В отношении Джерарда к Дженкину, долгое время ровном, наступил критический момент. И причины этого были непонятны. Возможно, это было как-то связано со смертью отца, с внезапным отсутствием людей, которые любили бы его так же беззаветно, с предчувствием одиночества, когда не останется таких мест, где при его появлении все засияли бы от радости. Более рациональным объяснением было то, что Джерард боялся, что Дженкин собирается уехать. За обедом он с напускной, как показалось Джерарду, небрежностью заявил, что планирует провести Рождество за пределами Англии. Разве он не понимал, что впервые за многие годы Джерард будет в рождественские праздники в Лондоне? Джерард уже некоторое время назад чутьем уловил в своем друге некое глубокое беспокойство, словно Дженкин глядел через его плечо на нечто очень далекое. Конечно, Дженкин ничего не говорил Джерарду ни о каких, хотя бы неопределенных, планах отъезда, а перепуганный Джерард не спрашивал его об этом. Но не мог не отметить его интерес к «новой теологии», разговоры о «бедняках», увлечение португальской грамматикой. Вспыхивали разные мысли: Дженкин покинет их, уедет, отправится в Южную Америку и его там убьют. Но он не должен уехать, говорил себе Джерард, если уедет, он поедете ним, он не может без Дженкина. Вот в таком состоянии был сейчас Джерард. Как же подобное состояние называется?

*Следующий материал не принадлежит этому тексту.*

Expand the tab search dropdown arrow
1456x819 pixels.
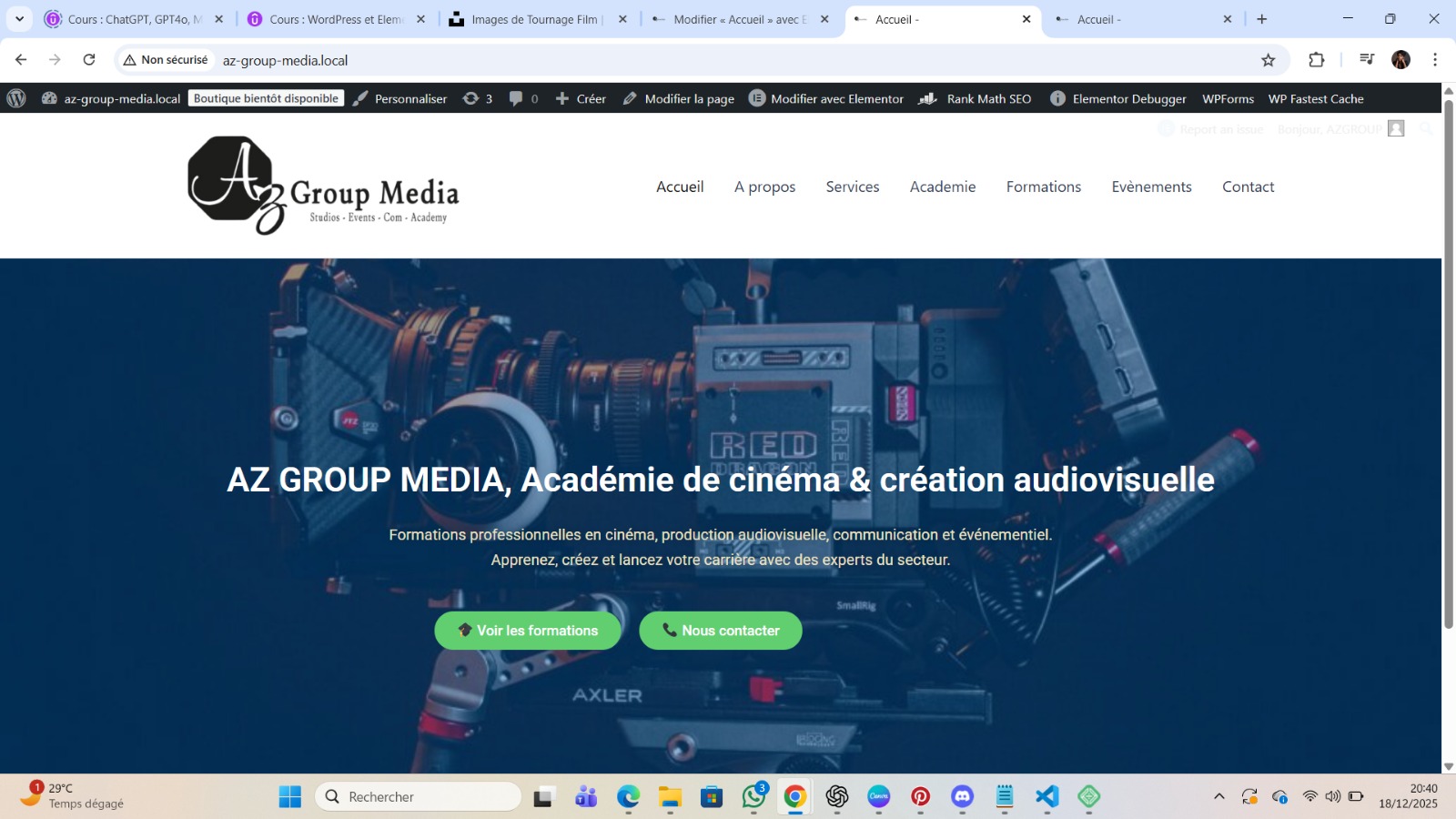pyautogui.click(x=19, y=19)
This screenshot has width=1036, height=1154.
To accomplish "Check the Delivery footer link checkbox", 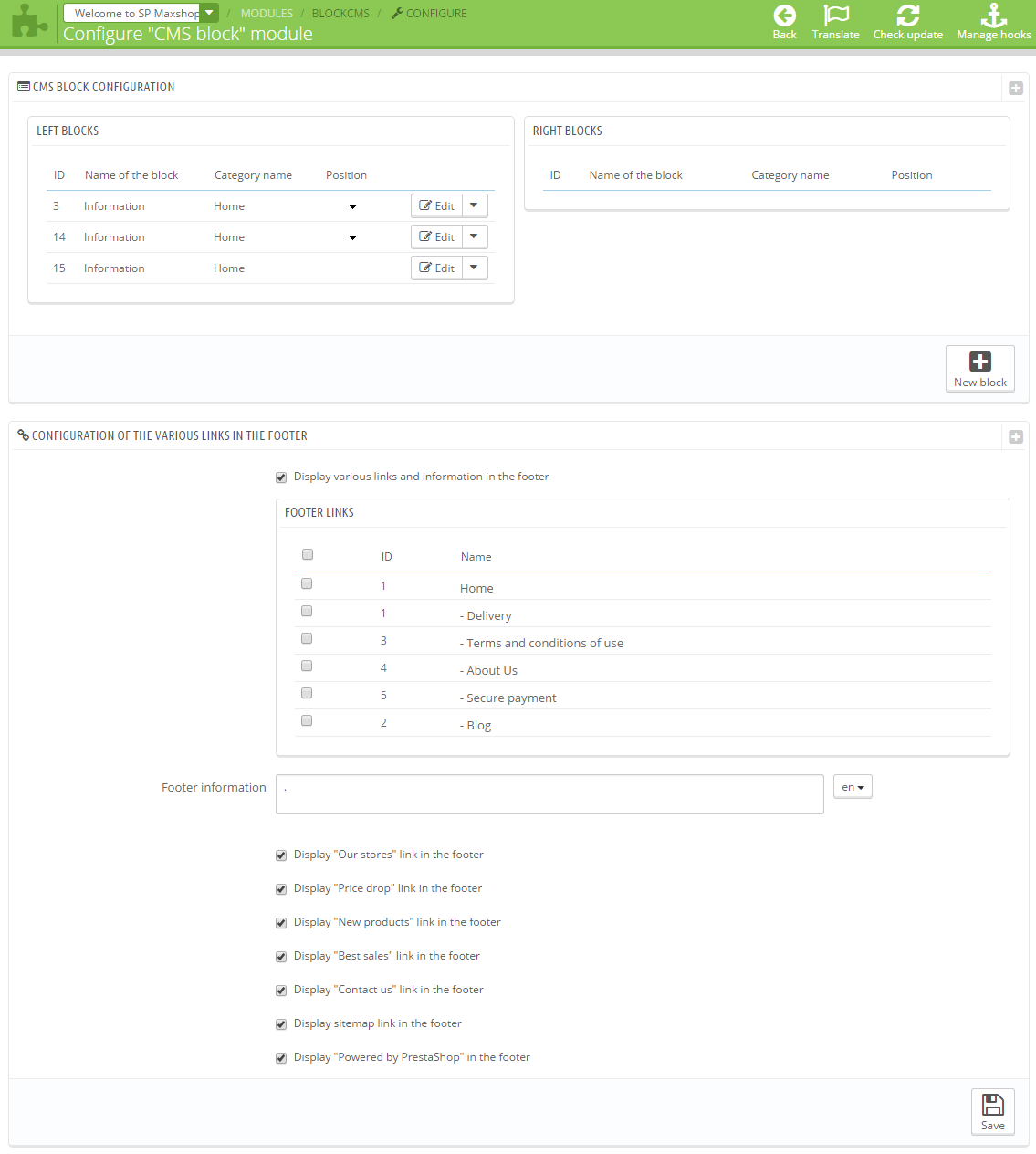I will (x=307, y=611).
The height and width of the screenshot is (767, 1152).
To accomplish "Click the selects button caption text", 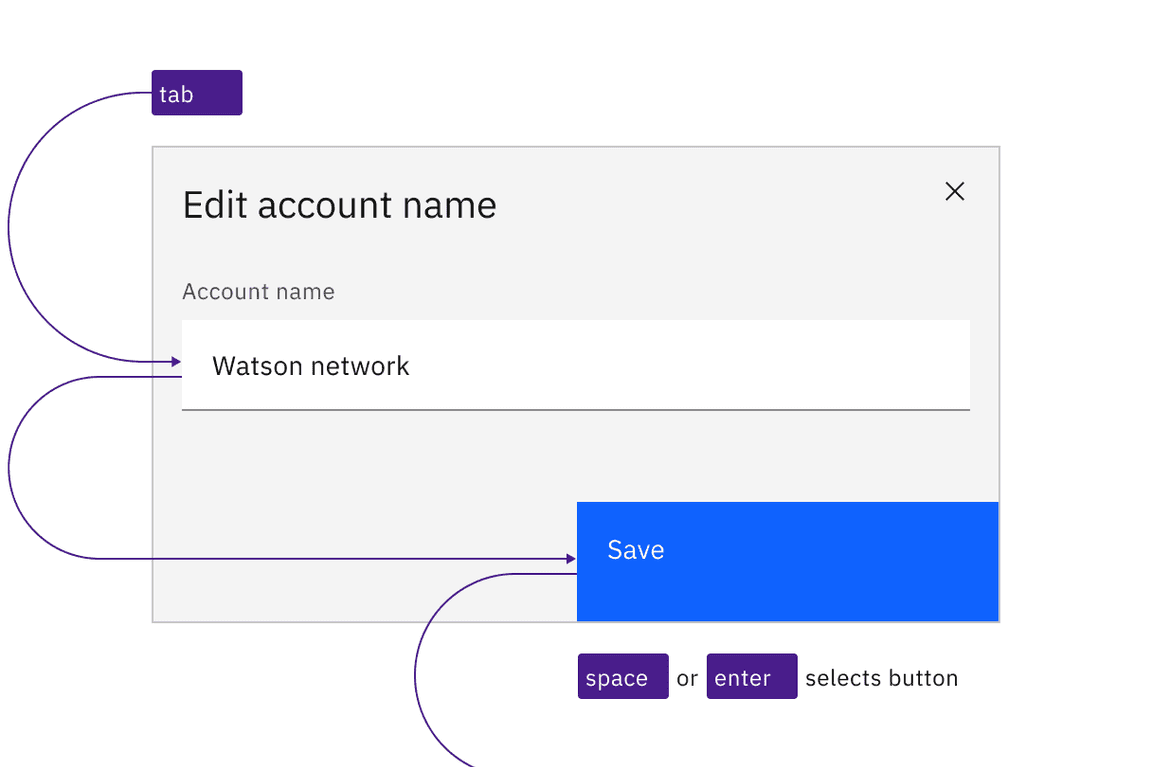I will tap(881, 677).
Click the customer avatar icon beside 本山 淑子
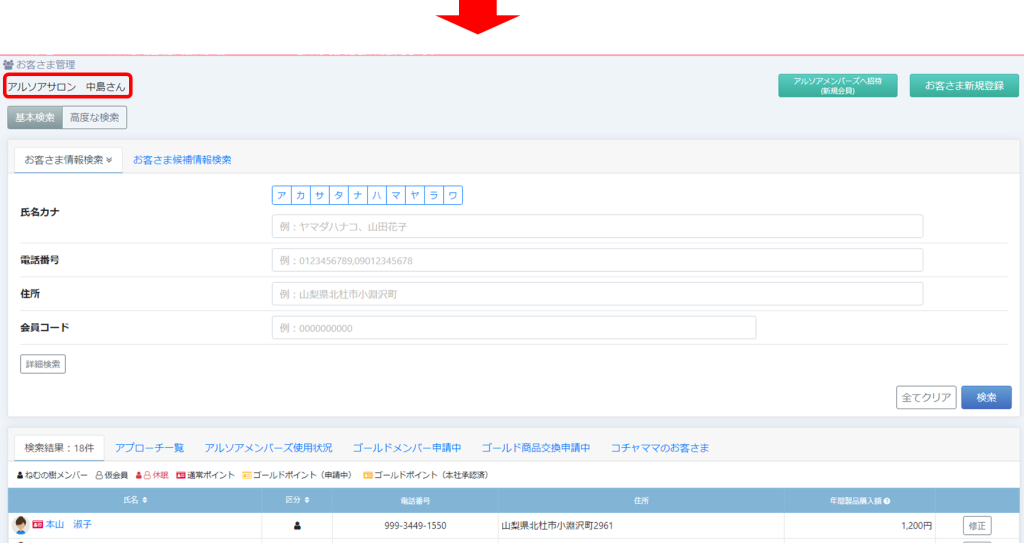The height and width of the screenshot is (543, 1024). pyautogui.click(x=20, y=525)
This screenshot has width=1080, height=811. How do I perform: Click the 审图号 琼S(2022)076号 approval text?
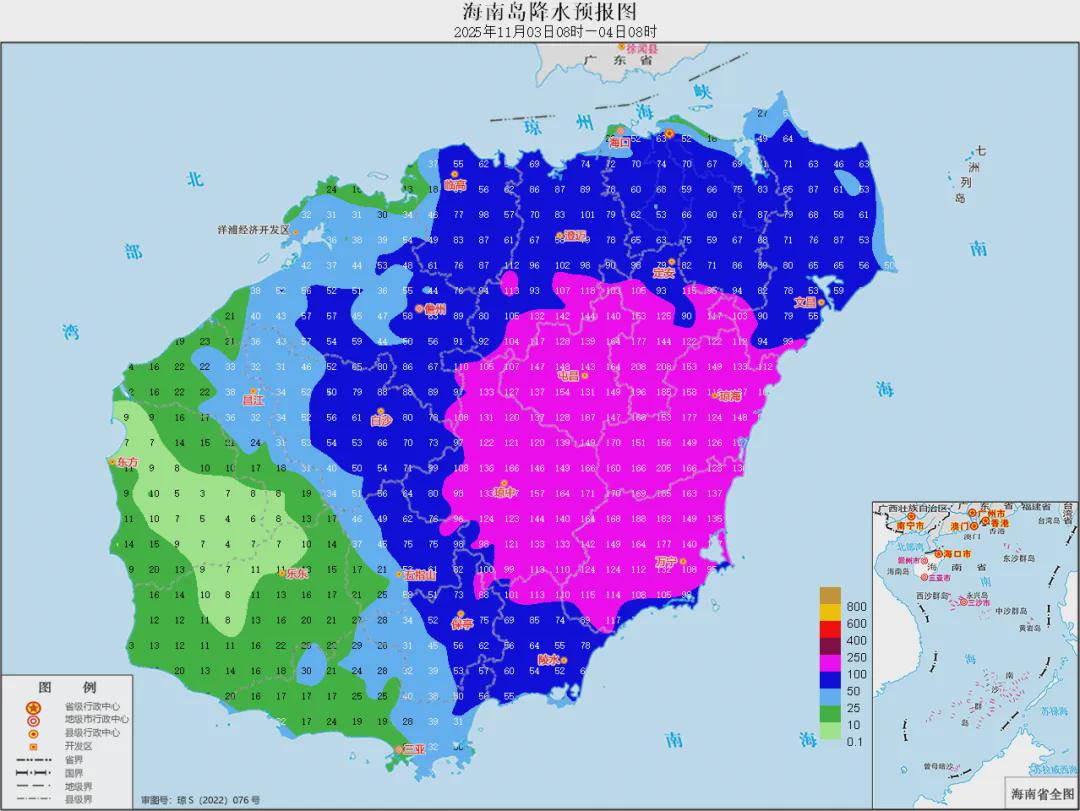pos(201,800)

Что с ним происходит, спрашивал себя Джерард, его бросает то в жар, то в холод, трясет, руки дрожат. Он никогда не говорил отцу о том, как сильно его любит. Если бы Дженкину предстояло умереть, он теперь сказал бы ему. Наверно, все очень просто. Он знает Дженкина больше тридцати лет, так откуда это внезапно нахлынувшее чувство? Он любит этого человека, но разве в этом есть что-то особенное, что-то новое, из-за чего следовало бы так волноваться. Он понимал, что Дженкин мог причинить ему ужаснейшую боль, если они поссорятся, если тот уедет, если умрет. Такую власть Дженкин имеет над ним. Джерарда вдруг поразила мысль: неужели он действительно влюбился в своего старинного друга, неужели такое бывает? Возможно, смерть обостряет чувства, возможно, это все пройдет. Но он должен оберечь Дженкина; защитить, заставить его остаться, не позволить уезжать. Но как убедиться, что он не уедет? Просто нужно сказать, что он нужен ему, заключить с ним договор, Дженкин должен пообещать остаться с ним. Нужно видеться с ним чаше, намного чаще теперь, когда случилось такое, или понять, что это чувство он испытывал всегда, только сейчас оно обострилось. Или дело в том, что он стареет, или познал наконец, что время и смерть — это реальные вещи? Нет, он не чувствует себя старым, напротив, это странное волнение заставляет его чувствовать себя моложе. Господи милосердный, неужто он и правда влюблен?